▶ [TRABAJO REQUERIDO] Muestra todas las líneas de los registros que contengan la cadena "Instruction", respetando las mayúsculas y minúsculas.

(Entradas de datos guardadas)

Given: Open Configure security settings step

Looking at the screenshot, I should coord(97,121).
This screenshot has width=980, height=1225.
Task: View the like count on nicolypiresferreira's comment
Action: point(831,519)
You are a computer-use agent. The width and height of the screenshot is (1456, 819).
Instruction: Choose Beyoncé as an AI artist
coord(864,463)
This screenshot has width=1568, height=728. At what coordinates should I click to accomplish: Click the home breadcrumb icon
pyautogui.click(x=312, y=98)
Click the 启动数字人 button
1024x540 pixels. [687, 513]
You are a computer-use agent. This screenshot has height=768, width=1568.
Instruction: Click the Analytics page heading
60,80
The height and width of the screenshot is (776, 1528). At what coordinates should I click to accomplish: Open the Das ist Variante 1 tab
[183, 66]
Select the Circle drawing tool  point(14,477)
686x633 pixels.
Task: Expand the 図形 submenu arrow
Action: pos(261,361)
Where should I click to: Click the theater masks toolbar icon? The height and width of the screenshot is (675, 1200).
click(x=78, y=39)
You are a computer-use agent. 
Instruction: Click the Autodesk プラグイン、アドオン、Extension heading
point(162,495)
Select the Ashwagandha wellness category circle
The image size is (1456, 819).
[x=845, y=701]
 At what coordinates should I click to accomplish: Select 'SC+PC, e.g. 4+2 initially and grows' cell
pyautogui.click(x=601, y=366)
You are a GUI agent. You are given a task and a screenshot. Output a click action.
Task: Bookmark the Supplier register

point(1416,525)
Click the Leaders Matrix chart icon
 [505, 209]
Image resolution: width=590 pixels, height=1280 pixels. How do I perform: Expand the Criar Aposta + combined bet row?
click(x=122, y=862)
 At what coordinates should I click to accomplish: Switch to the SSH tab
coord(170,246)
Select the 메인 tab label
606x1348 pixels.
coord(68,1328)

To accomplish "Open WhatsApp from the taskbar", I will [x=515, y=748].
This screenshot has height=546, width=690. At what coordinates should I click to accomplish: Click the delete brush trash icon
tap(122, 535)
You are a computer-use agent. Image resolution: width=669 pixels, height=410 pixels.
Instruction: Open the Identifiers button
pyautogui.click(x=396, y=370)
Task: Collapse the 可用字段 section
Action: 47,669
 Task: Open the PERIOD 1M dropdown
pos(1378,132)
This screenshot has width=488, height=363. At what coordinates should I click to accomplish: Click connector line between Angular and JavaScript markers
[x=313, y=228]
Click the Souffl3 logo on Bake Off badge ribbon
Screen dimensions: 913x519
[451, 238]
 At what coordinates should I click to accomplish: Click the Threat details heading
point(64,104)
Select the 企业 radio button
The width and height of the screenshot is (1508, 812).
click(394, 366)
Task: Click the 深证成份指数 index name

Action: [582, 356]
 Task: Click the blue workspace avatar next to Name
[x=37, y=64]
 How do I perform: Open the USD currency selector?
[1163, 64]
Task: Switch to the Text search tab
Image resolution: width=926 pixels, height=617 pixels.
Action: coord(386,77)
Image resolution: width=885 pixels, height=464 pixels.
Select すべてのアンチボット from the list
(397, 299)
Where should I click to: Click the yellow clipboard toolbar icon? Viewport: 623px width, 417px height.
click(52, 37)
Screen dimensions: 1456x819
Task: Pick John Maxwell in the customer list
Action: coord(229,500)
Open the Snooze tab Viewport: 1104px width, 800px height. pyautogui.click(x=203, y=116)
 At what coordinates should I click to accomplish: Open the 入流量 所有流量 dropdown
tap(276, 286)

▶ [PROBLEMA RESUELTO]
Instruction: Choose Beyoncé as an AI artist
Instruction: Click the Analytics page heading
Instruction: Click the Autodesk プラグイン、アドオン、Extension heading
Instruction: Open the Identifiers button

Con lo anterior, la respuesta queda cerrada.